The same goes for the order of some nodes grouped around another one. It seems like the GraphViz algorithm just finds a local optimum for the layout. Meaning that other, much better layouts may exist which are just ‘out of reach’. I have often seen examples for this where a number of nodes are grouped around bigger nodes and a change of the order of those nodes would have given a much better layout with less edge-crossings. Unfortunately this kind of rearranging is mostly impossible (I have a theory that one may be able to adjust it by rearranging the lines in the GraphViz file, but that’s not really feasible if said file is automatically generated).
A further limitation of OmniGraffle is that the ranges for its adjustment sliders seem to be wrong as soon as you’re working with graphs that aren’t tiny.
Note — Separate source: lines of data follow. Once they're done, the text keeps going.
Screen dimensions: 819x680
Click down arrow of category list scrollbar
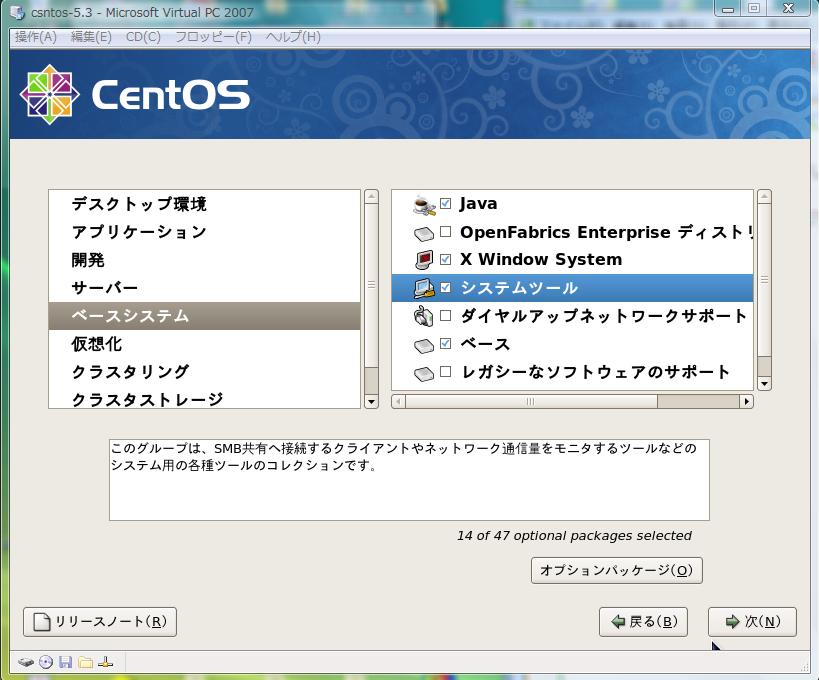tap(371, 401)
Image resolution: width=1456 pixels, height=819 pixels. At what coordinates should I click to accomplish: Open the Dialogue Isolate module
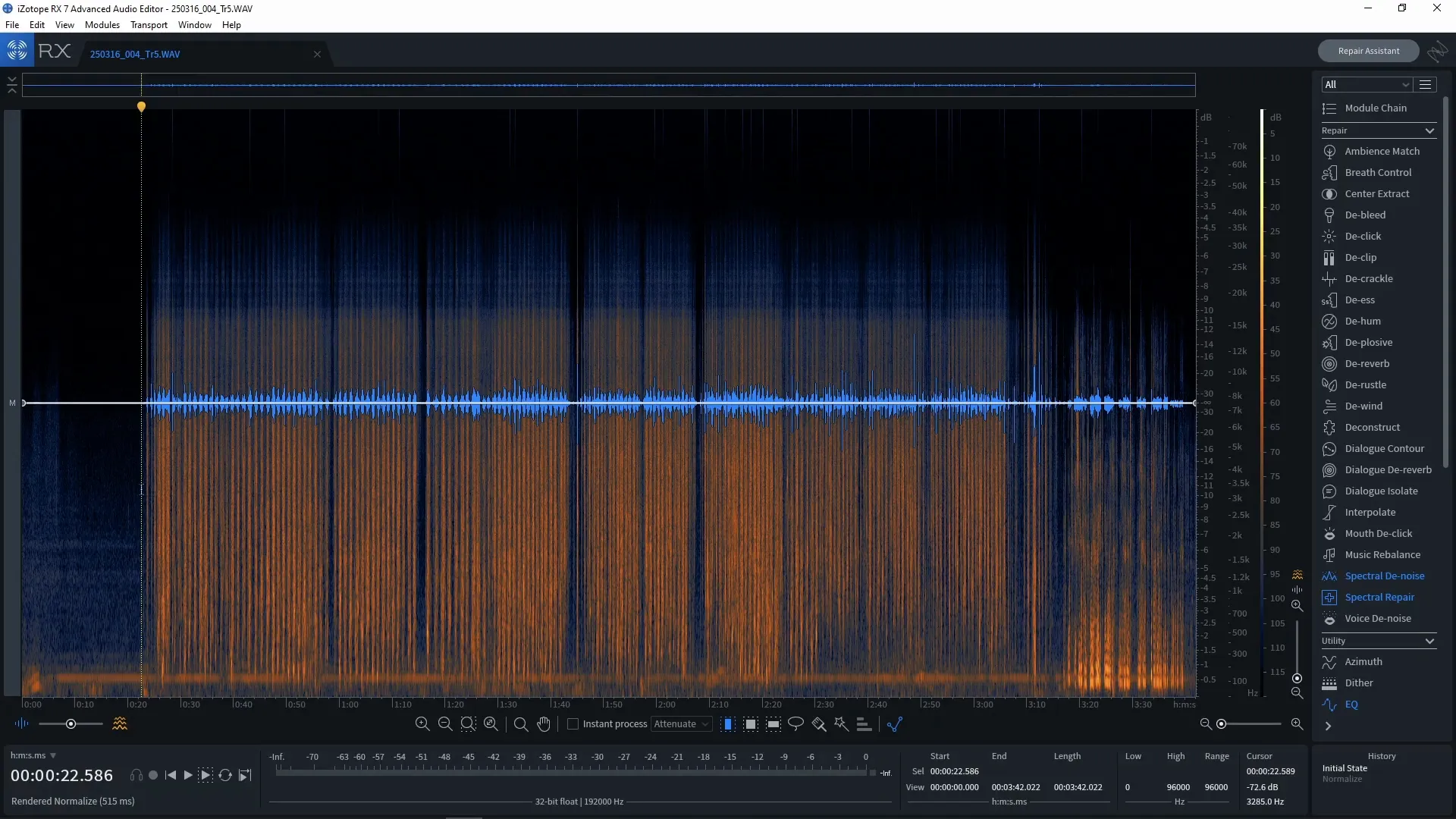[x=1380, y=491]
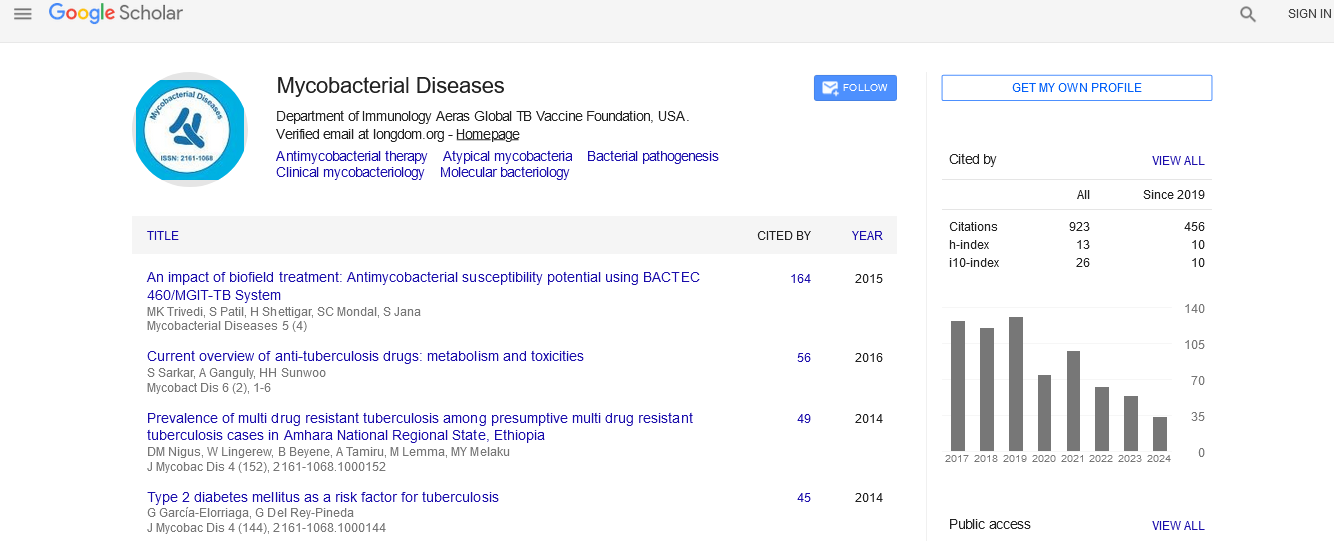Open the 164 citations count link
Viewport: 1334px width, 541px height.
[x=800, y=279]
The usable part of the ‘repulsion’ slider seems to be in the first 5% of its range, i.e. pretty much impossible to control. That’s particularly problematic as OmniGraffle can end up stalling for a long time when the setting is picked too large (as I assume the layout process is started with rather unreasonable parameters then).
Finally, OmniGraffle does not support the full range of GraphViz options (say node shapes or images in the nodes as used in my UTI graph), meaning that it’s difficult to communicate layout intent through your GraphViz file from the script creating it. A workaround for that is setting different colours and sizes for the element and using OmniGraffle’s cool selection features to select all objects with the same style.
My conclusion is that the automatic layout / GraphViz support makes OmniGraffle a very interesting tool for creating graphs. I am particularly surprised that they managed (dared to attempt) including some GraphViz algorithms into their application. But now that I’ve seen this I want more. As usual, none of what I want will be particularly easy to implement but it improve graph making.
Let me close with an illustration of what can be achieved. Taking a moderately elaborate GraphViz file which already makes an attempt to style things a little one could get a result like this:
Tinkering a with OmniGraffle on this can clarify the result quite a bit:
tikz (the latex package) is what it is all about
@john:
I don’t see how this can do the same graph layout that GraphViz or OmniGraffle does, but it still looks like an interesting tool.
Hm, just wondering if the actual Instaviz and Omnigraffle Pro build not really fit. My network drawing via Instaviz just have outlines and connecting lines - the result in Omnigraffle just shows me numbers. These are matching to the amount of drawn objects. Is there a hidden trick to reuse the GraphViz format in OmniGraffle?
Once I have a graph in Omnigraffle, how do I save/export to .dot langueage?
@Marc:
I don’t think you can export to GraphViz format from OmniGraffle, because GraphViz supports only a small subset of OmniGraffle’s features.
It’s more that OmniGraffle can import those GraphViz files.